Spoek Mathambo makes the Afro-futurists look old school. With the arrival of his second album, Father Creeper, he’s one man building up an army to make his creative visions reality, rewriting any artistic laws in his way.
The title Father Creeper is a reference to a classic in the world of sleazy South African tv jingles (it is by pure coincident that the ditty is sung by the fiercely named, obscure rogue of a lounge singer, Kalashnikov).
Johannesburg’s Spoek Mathambo (real name: Nthato Mokgata) first hotwired our world with a series of collaborative projects – Sweat X, Playdoe – that placed his smart, dirty vocals on top of electro-rap bangers that activated dancefloors across the globe. Things went darker and deeper with his 2010 debut album, Mshini Wam (translation: ‘bring me my machine’), a record which took Spoek’s love affair with South African culture and his coined ”township tech”as a starting point. As always, he pulled those influences in a direction all his own (think: a pitched-down wobble-house cover of Joy Divisions “She’s Lost Control”). Mathambo topped things off with a grip of visually thrilling videos depicting a fresh-to- death urban gothic vibe, not to mention months of touring across US, Europe, and South America.
Father Creeper took shape during that tour time. Mathambo got started doing hands-on audio production during long days on the road with Copenhagen-based musician CHLLNGR. They began with haunting lyrics about the conflict diamonds, penned by Mathambo’s wife Ana Rab (aka Gnucci Bananaa), fleshing out the verses into an epic, synth-driven post-dubstep heater. “Put Some Red On It” would become Father Creeper’s first single.
Inspired and confident, Mathambo put international collabo offers on pause as he regrouped to make his second album with a close cadre of family and friends. A distant uncle phoned “Nthato, I hear you’re making music! I myself am an electronic music composer!” – within days they were in the lab, crafting beats. Mathambo’s live band, Mshini Wam, honed new tracks while on tour. Back in Jo’Burg, Spoek called in childhood buddy, pianist Theo Tuge (their grandmothers kicked it back in the day) as musical co-director for the entire project. Tuge and Mathambo were choirboys when they were 12 years old – that’s 2 years after Spoek started rapping, and 2 years after Apartheid was dismantled.
One of the strongest additions to Spoek’s camp is Nicolaas Van Reenen, a musician whose liquid guitar lines snake and ripple across the album. Between endless African reissues and African-inspired indie bands, African guitar styles are having a zeitgeist moment – and Father Creeper’s guitarwork which ranges from summery highlife melodies to amped-up rock riffs, is a critical step forward.

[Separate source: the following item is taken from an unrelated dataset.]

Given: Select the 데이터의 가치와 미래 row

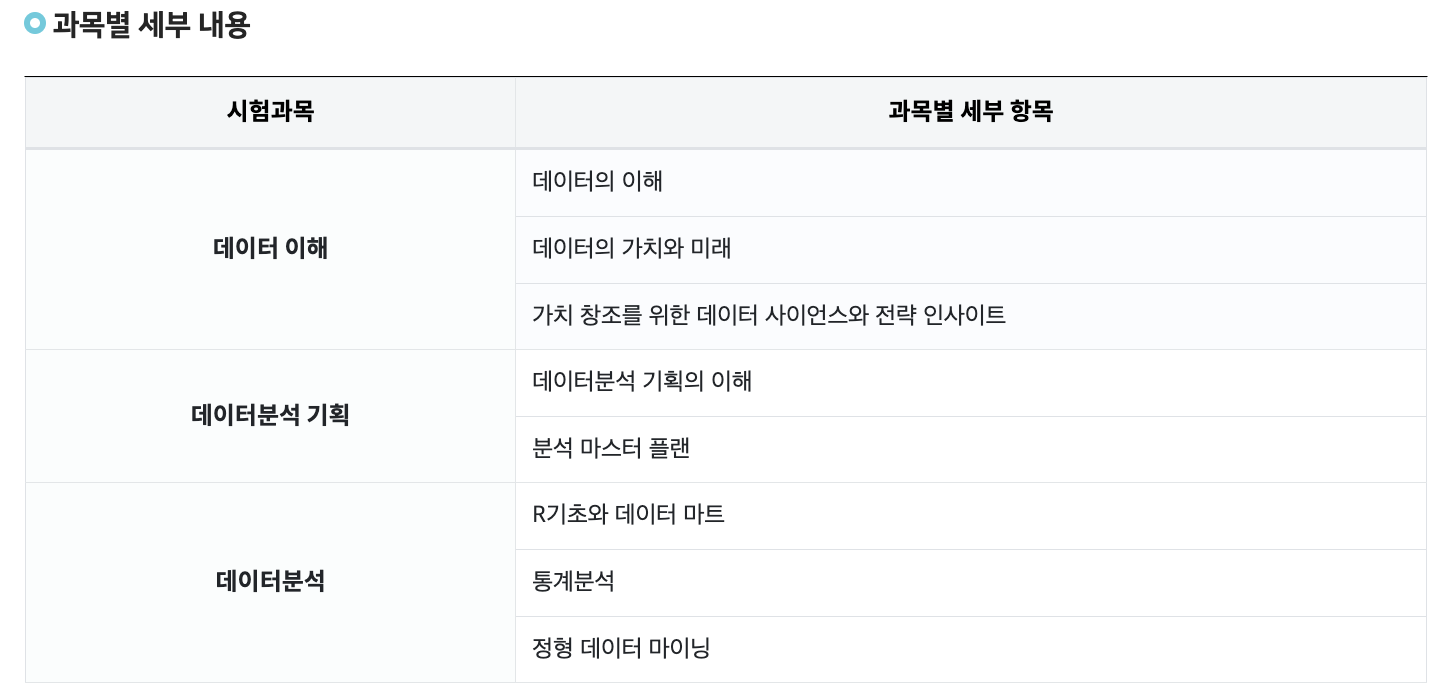Looking at the screenshot, I should [x=970, y=249].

The album was polished off during late nights in Malmo with a top-notch French producer named Marvy Da Pimp. Mathambo and Marvy worked to massage the sonics with analog outboard gear for maximum thump.

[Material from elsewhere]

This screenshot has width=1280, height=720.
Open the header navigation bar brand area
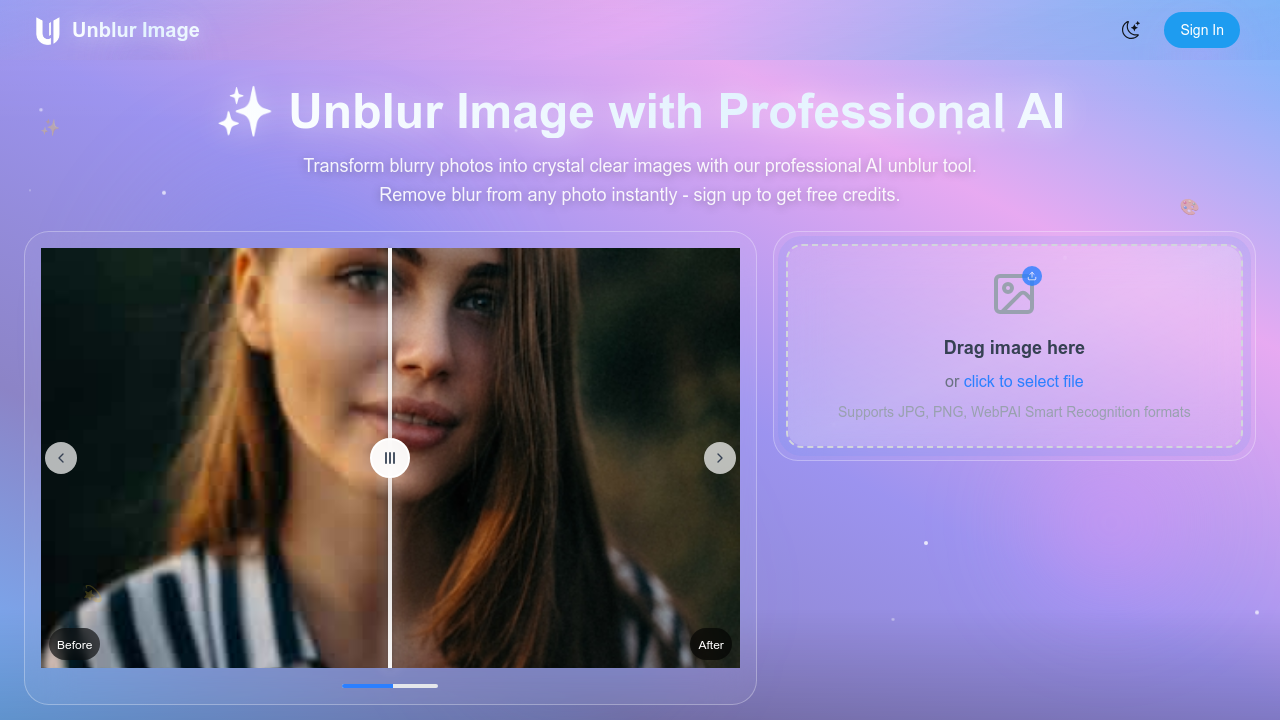[x=115, y=30]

Even before you sink into the lyrics, Father Creeper glistens with pure sonic power. Each song arrangement is a statement in and of itself. Rock moments swerve electronic. The crisp, changing rhythms of Mathambo’s live drummer go cyborg with drum machine beats. Soulful sung choruses shift up into double-time rap choruses as video game bleeps splash through Mathambo’s gutturals. And that’s just on the opener, “Kites”. The big picture shows us a musician hitting his stride with enough confidence and vision to craft songs as robust and challenging and attractive as life in our electrified, apocalyptic 2012.
On Father Creeper, Mathambo moves from being a smart and sexed-up rap prince to a bandleader juggernaut who uses every means available – rapping, singing, production, visuals to articulate A) his intrinsic weirdness B) the visceral tensions and irrepressible vitality of contemporary Johannesburg, from belly hungry and culturally ravenous post-Apartheid teens to grizzled elders who have seen the serious heavy C) an impressive commitment to making music magic. In other words, there is fucking and poetry, and it’s hard to separate the scary moments from the sublimely beautiful ones.
Language is everywhere here. His flows and topics are varied, different skills to tell different types of stories. “Dog To Bone” Mathambo lullaby-chants: “tortured kids from yesterday sing we should also get paid / we should also get paid / we should also get paid,” - and in that instant his worldview becomes clear. Lyrically, Father Creeper flips the concerns of mainstream rap by embracing a deep sensitivity for a traumatized society where the fucked-upedness is real, the optimism stubborn, and the booty ripe. The more you listen to Mathambo’s world, the more it makes sense. And that’s the lasting power ofFather Creeper.
In 2011, South African author Lauren Beukes won Britain’s most prestigious science-fiction prize for her novel Zoo City. Set in Johannesburg, Zoo City revolves around a sassy ex-junkie and her magicsloth caught up in a murder intrigue involving teen kwaito-pop stars. It is nuts. It is also very good. Of course, Spoek appears in the novel. Everything’s starting to make sense. Is Africa the future? Maybe. Probably. What I do know is that Africa is the now, and nobody is expressing that better than Spoek Mathambo.